Symmetric and antisymmetric properties of solutions to kernel-based machine learning problems

TL;DR

This paper explores how to incorporate symmetry and antisymmetry constraints into kernel-based machine learning models, particularly support vector machines, using specially designed pairwise kernels, supported by theoretical proofs and numerical experiments.

Contribution

It introduces a method to embed symmetry and antisymmetry properties into kernel functions for support vector machines, extending previous work and analyzing the behavior of solutions under optimization algorithms.

Findings

Symmetry and antisymmetry constraints are preserved in the solutions.

Suitable pairwise kernels can encode prior symmetry properties.

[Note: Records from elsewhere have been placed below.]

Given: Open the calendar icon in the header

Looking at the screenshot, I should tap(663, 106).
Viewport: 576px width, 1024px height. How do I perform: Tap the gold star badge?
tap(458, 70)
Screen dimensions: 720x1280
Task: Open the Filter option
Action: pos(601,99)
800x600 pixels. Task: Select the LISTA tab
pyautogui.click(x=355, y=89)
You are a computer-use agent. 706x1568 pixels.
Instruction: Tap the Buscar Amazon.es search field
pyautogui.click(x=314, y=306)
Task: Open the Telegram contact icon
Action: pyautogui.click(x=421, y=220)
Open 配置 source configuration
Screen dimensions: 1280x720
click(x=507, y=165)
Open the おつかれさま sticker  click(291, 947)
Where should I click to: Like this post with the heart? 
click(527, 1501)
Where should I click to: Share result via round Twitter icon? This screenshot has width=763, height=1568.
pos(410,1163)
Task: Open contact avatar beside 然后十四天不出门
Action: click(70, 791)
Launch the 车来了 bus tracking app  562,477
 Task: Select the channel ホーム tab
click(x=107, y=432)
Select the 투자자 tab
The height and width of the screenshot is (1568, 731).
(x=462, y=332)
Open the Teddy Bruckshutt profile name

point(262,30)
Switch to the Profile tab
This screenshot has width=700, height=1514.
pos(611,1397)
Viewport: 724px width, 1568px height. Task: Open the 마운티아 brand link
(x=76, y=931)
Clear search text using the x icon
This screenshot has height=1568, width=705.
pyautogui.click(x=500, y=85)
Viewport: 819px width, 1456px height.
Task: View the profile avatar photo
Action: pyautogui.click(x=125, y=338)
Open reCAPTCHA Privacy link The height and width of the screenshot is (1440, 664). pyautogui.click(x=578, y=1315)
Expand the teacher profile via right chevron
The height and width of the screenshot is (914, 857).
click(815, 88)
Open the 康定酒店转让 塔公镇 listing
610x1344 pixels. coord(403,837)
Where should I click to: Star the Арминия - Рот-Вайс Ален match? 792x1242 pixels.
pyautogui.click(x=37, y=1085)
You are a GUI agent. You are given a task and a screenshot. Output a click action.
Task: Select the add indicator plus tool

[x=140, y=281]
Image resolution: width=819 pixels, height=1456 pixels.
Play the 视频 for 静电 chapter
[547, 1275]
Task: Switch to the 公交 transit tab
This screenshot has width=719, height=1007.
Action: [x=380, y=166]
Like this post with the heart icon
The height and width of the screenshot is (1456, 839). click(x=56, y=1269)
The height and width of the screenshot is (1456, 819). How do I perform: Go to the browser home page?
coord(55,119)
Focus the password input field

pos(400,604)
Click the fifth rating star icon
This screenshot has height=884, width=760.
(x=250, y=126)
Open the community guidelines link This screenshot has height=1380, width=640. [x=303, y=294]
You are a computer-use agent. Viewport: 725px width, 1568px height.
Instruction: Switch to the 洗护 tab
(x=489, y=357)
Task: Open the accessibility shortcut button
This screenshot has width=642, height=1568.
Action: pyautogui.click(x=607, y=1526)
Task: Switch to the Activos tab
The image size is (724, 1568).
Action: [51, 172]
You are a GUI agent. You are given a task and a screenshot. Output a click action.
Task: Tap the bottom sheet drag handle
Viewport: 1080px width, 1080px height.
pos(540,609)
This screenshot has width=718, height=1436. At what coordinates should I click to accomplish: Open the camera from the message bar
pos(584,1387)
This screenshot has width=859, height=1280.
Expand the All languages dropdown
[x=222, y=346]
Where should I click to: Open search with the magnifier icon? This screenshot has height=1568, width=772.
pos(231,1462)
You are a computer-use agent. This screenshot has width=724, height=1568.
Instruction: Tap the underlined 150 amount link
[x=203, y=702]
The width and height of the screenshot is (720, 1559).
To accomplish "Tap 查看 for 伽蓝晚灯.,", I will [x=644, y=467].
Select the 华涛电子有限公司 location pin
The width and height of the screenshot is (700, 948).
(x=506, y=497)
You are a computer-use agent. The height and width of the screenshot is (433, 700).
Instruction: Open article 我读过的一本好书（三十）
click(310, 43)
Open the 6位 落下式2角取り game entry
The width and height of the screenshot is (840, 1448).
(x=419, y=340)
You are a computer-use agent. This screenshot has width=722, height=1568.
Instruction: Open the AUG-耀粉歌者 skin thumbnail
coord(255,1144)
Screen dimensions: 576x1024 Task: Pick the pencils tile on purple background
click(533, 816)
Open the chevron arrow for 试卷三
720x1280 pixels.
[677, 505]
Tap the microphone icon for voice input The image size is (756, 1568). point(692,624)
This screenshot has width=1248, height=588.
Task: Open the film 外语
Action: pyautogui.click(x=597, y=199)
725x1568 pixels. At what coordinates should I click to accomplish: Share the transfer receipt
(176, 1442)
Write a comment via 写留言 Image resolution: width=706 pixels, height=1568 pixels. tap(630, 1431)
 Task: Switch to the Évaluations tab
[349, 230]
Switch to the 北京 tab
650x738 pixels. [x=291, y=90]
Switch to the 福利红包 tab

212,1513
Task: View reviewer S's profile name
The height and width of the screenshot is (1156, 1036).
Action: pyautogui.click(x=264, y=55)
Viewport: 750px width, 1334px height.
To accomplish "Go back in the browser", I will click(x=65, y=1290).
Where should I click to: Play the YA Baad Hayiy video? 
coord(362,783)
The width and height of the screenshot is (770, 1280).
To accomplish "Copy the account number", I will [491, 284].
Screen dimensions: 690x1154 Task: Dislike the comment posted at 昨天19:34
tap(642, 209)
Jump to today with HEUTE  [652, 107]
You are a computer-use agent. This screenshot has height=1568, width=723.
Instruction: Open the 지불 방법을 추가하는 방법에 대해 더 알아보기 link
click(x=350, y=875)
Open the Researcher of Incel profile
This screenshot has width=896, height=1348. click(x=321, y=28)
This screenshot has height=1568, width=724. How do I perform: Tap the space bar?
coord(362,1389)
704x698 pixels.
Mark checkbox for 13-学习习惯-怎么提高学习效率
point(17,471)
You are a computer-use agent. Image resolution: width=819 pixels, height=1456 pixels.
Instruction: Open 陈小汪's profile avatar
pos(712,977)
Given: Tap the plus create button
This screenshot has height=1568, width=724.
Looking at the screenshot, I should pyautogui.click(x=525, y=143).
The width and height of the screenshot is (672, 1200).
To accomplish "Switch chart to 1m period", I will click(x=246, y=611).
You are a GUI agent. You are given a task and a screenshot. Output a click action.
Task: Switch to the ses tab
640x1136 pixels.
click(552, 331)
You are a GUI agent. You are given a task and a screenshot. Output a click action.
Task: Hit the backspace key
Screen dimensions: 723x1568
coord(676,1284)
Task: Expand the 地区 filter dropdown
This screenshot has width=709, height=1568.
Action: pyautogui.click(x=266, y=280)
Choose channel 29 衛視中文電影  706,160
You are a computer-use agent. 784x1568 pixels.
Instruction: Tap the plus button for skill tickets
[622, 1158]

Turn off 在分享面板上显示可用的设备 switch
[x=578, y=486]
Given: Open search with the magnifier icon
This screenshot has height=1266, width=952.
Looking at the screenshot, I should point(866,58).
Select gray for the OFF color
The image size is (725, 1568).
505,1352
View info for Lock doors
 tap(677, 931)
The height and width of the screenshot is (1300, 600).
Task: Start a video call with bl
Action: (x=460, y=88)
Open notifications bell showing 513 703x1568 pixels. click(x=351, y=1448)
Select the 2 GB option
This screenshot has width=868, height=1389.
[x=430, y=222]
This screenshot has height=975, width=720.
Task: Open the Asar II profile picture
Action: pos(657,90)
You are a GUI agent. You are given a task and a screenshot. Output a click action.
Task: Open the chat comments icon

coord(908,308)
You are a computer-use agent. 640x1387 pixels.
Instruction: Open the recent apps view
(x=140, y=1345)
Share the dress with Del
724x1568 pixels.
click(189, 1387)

Theoretical and numerical validation of the approach.

Abstract

A particularly interesting instance of supervised learning with kernels is when each training example is associated with two objects, as in pairwise classification (Brunner et al., 2012), and in supervised learning of preference relations (Herbrich et al., 1998). In these cases, one may want to embed additional prior knowledge into the optimization problem associated with the training of the learning machine, modeled, respectively, by the symmetry of its optimal solution with respect to an exchange of order between the two objects, and by its antisymmetry. Extending the approach proposed in (Brunner et al., 2012) (where the only symmetric case was considered), we show, focusing on support vector binary classification, how such embedding is possible through the choice of a suitable pairwise kernel, which takes as inputs the individual feature vectors and also the group feature vectors associated with the two objects. We also prove that the symmetry/antisymmetry constraints still hold when considering the sequence of suboptimal solutions generated by one version of the Sequential Minimal Optimization (SMO) algorithm, and we present numerical results supporting the theoretical findings. We conclude discussing extensions of the main results to support vector regression, to transductive support vector machines, and to several kinds of graph kernels, including diffusion kernels.